##### PROVIDED MATERIAL

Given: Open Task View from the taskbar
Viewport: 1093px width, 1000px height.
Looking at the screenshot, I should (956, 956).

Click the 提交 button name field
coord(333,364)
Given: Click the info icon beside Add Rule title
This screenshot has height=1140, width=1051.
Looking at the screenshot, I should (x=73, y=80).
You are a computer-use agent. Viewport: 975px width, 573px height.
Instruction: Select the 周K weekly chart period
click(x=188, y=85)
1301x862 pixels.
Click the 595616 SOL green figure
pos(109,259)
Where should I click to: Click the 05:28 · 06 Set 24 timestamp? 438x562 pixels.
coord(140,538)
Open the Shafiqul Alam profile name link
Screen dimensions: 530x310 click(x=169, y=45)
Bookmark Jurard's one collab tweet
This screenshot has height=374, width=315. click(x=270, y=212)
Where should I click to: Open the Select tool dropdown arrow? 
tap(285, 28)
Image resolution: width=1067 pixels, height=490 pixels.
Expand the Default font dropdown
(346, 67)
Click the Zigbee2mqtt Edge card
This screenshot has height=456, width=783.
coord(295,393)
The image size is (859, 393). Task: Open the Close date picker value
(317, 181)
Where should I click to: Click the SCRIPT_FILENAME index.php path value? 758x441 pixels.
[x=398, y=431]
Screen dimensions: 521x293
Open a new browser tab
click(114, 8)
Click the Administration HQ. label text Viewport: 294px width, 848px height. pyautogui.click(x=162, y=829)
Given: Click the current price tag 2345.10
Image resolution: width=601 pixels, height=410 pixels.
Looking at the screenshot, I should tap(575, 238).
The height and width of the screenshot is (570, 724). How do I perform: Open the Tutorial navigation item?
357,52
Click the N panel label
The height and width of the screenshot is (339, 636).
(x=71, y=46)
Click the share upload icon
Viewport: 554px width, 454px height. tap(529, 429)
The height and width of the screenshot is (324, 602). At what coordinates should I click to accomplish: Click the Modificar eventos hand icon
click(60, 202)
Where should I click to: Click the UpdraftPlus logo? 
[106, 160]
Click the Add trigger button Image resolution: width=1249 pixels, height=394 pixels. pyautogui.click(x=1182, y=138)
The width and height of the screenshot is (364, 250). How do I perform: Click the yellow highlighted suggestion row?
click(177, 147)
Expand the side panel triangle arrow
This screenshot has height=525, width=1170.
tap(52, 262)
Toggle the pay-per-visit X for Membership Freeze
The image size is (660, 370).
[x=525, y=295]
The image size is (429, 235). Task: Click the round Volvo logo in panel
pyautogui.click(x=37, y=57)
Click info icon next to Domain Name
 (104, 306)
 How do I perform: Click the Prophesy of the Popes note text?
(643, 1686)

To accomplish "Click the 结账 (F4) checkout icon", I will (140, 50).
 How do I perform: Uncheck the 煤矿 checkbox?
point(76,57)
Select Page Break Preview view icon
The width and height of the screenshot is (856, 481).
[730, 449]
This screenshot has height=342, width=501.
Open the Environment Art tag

##########

→ EXERCISE BRIEF: Show all lines from the data above in which the word "Given" appears.

→ SOLUTION FOR THIS TASK:
Given: Open Task View from the taskbar
Given: Click the info icon beside Add Rule title
Given: Click the current price tag 2345.10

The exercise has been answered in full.